Suppose that $(X_n)_{n\ge1}$ is a sequence of independent random variables with $E[|X_n|] < \infty$ for all $n$ and $E(X_n) = \mu$. Prove that
$$\sum_{n=1}^{\infty}\frac{1}{2^n}X_n = \mu \; a.s$$
I am stuck with this question and not sure how to go about it. I have proven that the sum converges absolutely almost surely but am not sure if this is useful towards my goal.
Your claim does not hold without further assumptions.
To see this, first note that we can replace $X_n$ by $X_n - \mu$ and thus assume $\mu = 0$ without loss of generality (this uses $\sum_{n=1}^\infty 2^{-n}= 1$).
Let us assume that your claim is true (for any such sequence).
Now, let $f := \sum_{n=1}^\infty 2^{-n} X_n$. By assumption that your theorem is true, we see $f \equiv 0$ almost surely.
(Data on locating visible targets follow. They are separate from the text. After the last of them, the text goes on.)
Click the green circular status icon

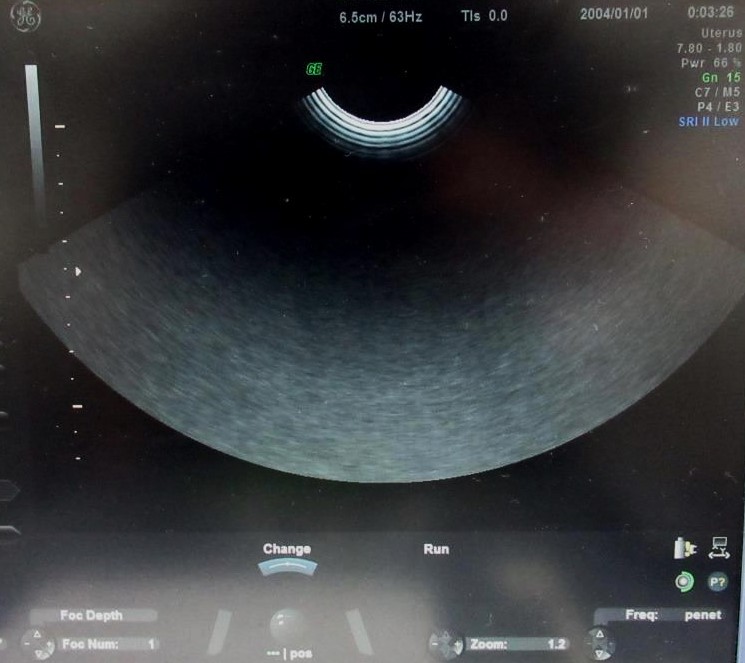(685, 581)
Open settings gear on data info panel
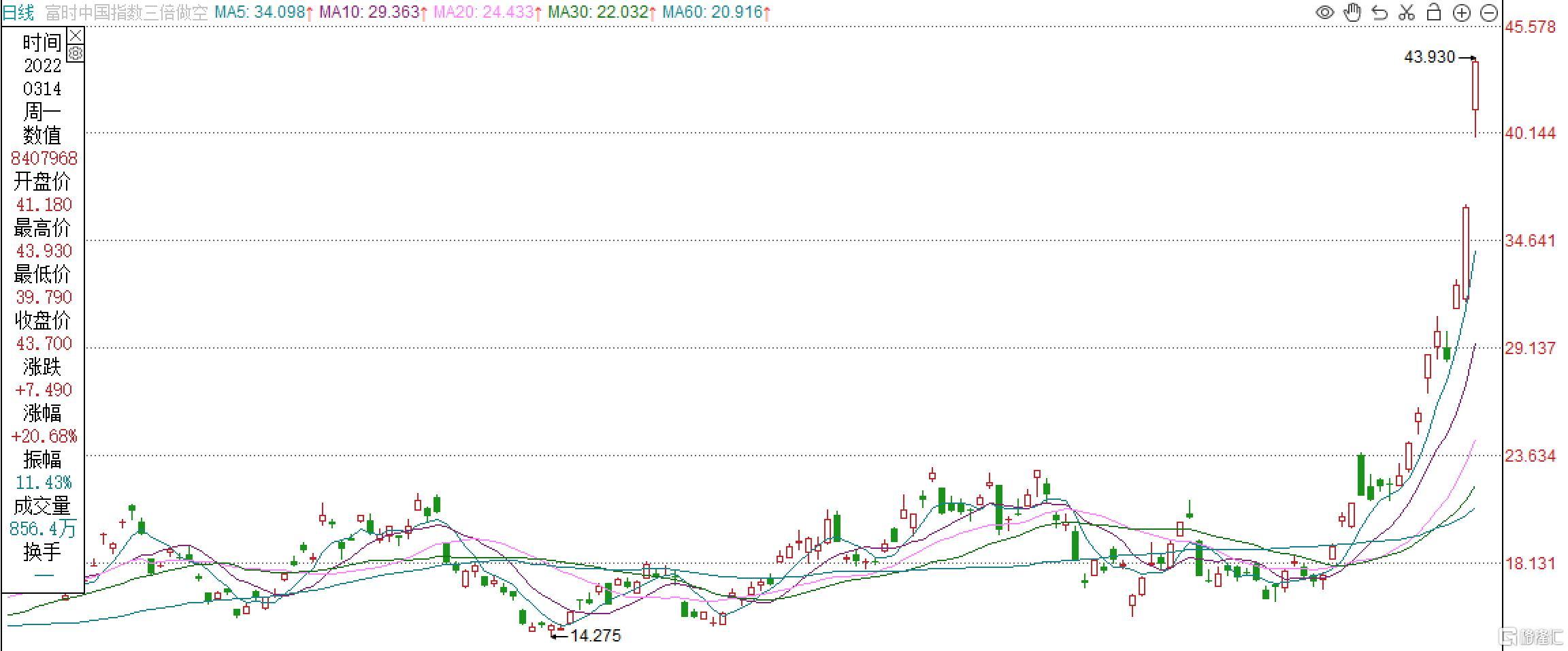 tap(76, 53)
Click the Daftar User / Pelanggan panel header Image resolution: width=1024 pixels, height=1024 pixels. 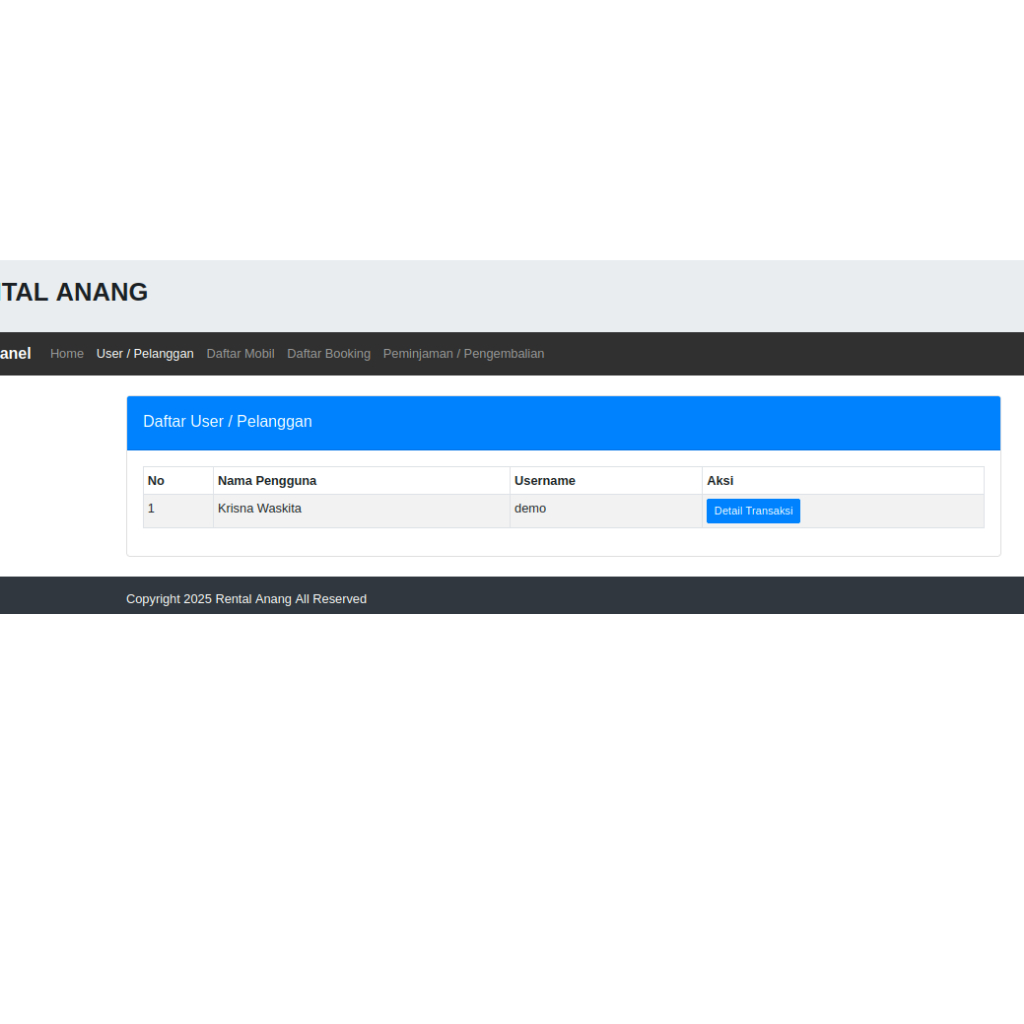[227, 421]
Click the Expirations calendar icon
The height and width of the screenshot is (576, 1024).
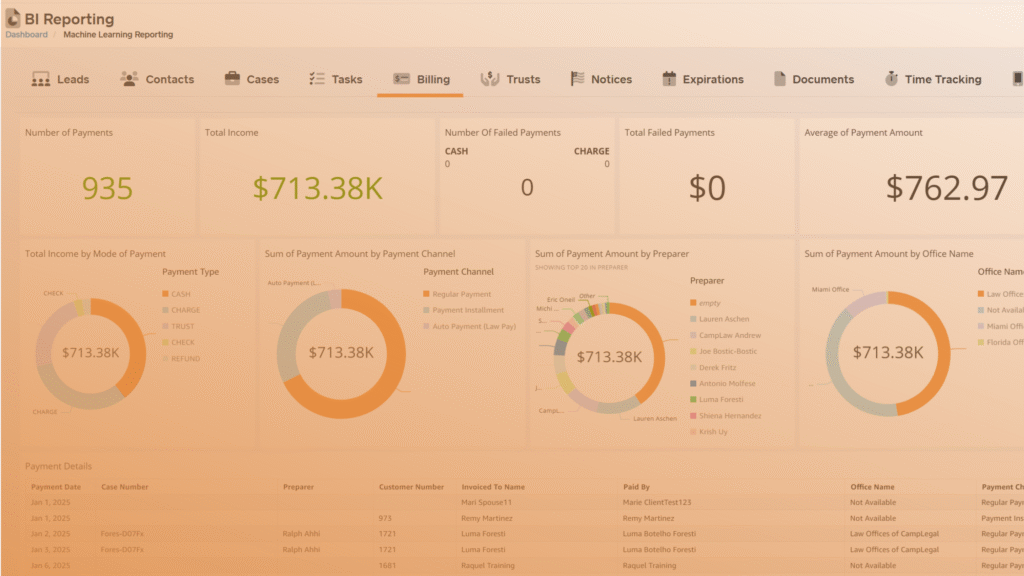click(669, 79)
Also, set $Y_1 := 2 X_1$ and $Y_n := X_n$ for $n \geq 2$. Note that the sequence $(Y_n)_n$ also satisfies the requirements of your supposed theorem. Hence, the random variable $g := \sum_{n=1}^\infty 2^{-n} Y_n$ is also $0$ almost surely.
But $g = f + X_1$, which implies $X_1 \equiv 0$ almost surely. After renormalization, this means $X_1 \equiv \mu$ a.s. But it is clear that one can find examples of sequences $(X_n)_n$ satisfying your assumptions such that $X_1 \equiv \mu$ does not hold almost surely.